Knockout of SlSBPASE Suppresses Carbon Assimilation and Alters Nitrogen Metabolism in Tomato Plants

Abstract

Sedoheptulose-1,7-bisphosphatase (SBPase) is an enzyme in the Calvin⁻Benson cycle and has been documented to be important in carbon assimilation, growth and stress tolerance in plants. However, information on the impact of SBPase on carbon assimilation and nitrogen metabolism in tomato plants (Solanum lycopersicum) is rather limited. In the present study, we investigated the role of SBPase in carbon assimilation and nitrogen metabolism in tomato plants by knocking out SBPase gene SlSBPASE using clustered regularly interspaced short palindromic repeats (CRISPR)/CRISPR-associated protein 9 (Cas9) gene editing technology. Compared with wild-type plants, slsbpase mutant plants displayed severe growth retardation. Further analyses showed that knockout of SlSBPASE led to a substantial reduction in SBPase activity and as a consequence, ribulose-1,5-bisphosphate (RuBP) regeneration and carbon assimilation rate were dramatically inhibited in slsbpase mutant plants. It was further observed that much lower levels of sucrose and starch were accumulated in slsbpase mutant plants than their wild-type counterparts during the photoperiod. Intriguingly, mutation in SlSBPASE altered nitrogen metabolism as demonstrated by changes in levels of protein and amino acids and activities of nitrogen metabolic enzymes. Collectively, our data suggest that SlSBPASE is required for optimal growth, carbon assimilation and nitrogen metabolism in tomato plants.

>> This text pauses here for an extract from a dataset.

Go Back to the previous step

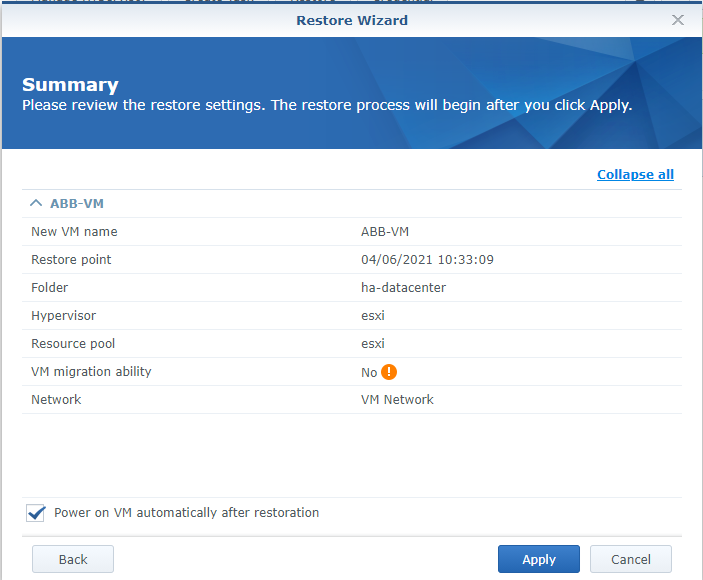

Keywords: CRISPR/Cas9; SBPase; carbon assimilation; nitrogen metabolism; tomato.

Figure 1

Schematic diagram of SlSBPASE gene structure, vector structure and CRSIPR/Cas9-induced mutagenesis. (A) Schematic diagram of SlSBPASE gene structure and target sequence. ATG, start codon; TGA, stop codon; sgRNA, single guide RNA; PAM, protospacer adjacent motif; AGG in red, PAM sequence. (B) Schematic diagram of the vector used in this study. LB, left border of T-DNA (Transfer DNA); RB, right border of T-DNA; U6, Arobidopsis U6 promoter; gRNA, guide RNA; e35S, enhanced 35S promoter; Cas9, optimized Cas9; NOS (nopaline synthase) Ter, NOS terminator; 35S, CaMV (Cauliflower mosaic virus) 35S promoter; HPT (hygromycin phosphotransferase), hygromycin selection marker; PolyA Ter, PolyA terminator. (C) Representative genotypes of slsbpase mutants. WT, wild type. Target sequences are in blue.

Figure 2

Characterization of slsbpase mutant. (A) Phenotypes of slsbpase mutant plants (slsbpase) and wild-type plants (WT). (B) Plant height of wild-type and mutant plants. (C) Leaf chlorosis phenotype of slsbpase mutant. (D) Leaf chlorophyll content of wild-type and mutant plants. The values presented are means ± SDs (standard deviation, n = 3). Asterisks indicate significant difference at ** p < 0.01 between slsbpase mutant plants and wild-type plants.

Figure 3

Changes of SBPase activity (A), RuBP regeneration (B) and CO₂ assimilation rates (C) in slsbpase mutant plants. The values presented are means ± SDs (n = 3). Asterisks indicate significant difference at ** p < 0.01 between slsbpase mutant plants and wild-type plants.

Figure 4

Diurnal carbohydrate accumulation in wild-type and slsbpase mutant plants. Levels of sucrose (A,B) and starch (C,D) were determined in leaves of wild-type and slsbpase mutant plants in the light period (end of day) and at the end of the night. The values presented are means ± SDs (n = 3). Asterisks indicate significant difference at ** p < 0.01 between slsbpase mutant plants and wild-type plants.

Figure 5

Night respiration rates in wild-type tomato plants and slsbpase mutant plants. The values presented are means ± SDs (n = 3). Asterisks indicate significant difference at ** p < 0.01 between slsbpase mutant plants and wild-type plants.

Figure 6

Changes in levels of total protein and amino acids as affected by mutation of SlSBPASE in tomato plants. (A) Protein level. (B) Amino acids level. The values presented are means ± SDs (n = 3). Asterisks indicate significant difference at ** p < 0.01 and * p < 0.05 between slsbpase mutant plants and wild-type plants.

Figure 7

Activities of metabolic enzymes involved in nitrogen metabolism in wild-type plants and slsbpase mutant plants. (A) NR. (B) GS. (C) GOGAT. (D) GDH. The values presented are means ± SDs (n = 3). Asterisks indicate significant difference at ** p < 0.01 and * p < 0.05 between slsbpase mutant plants and wild-type plants.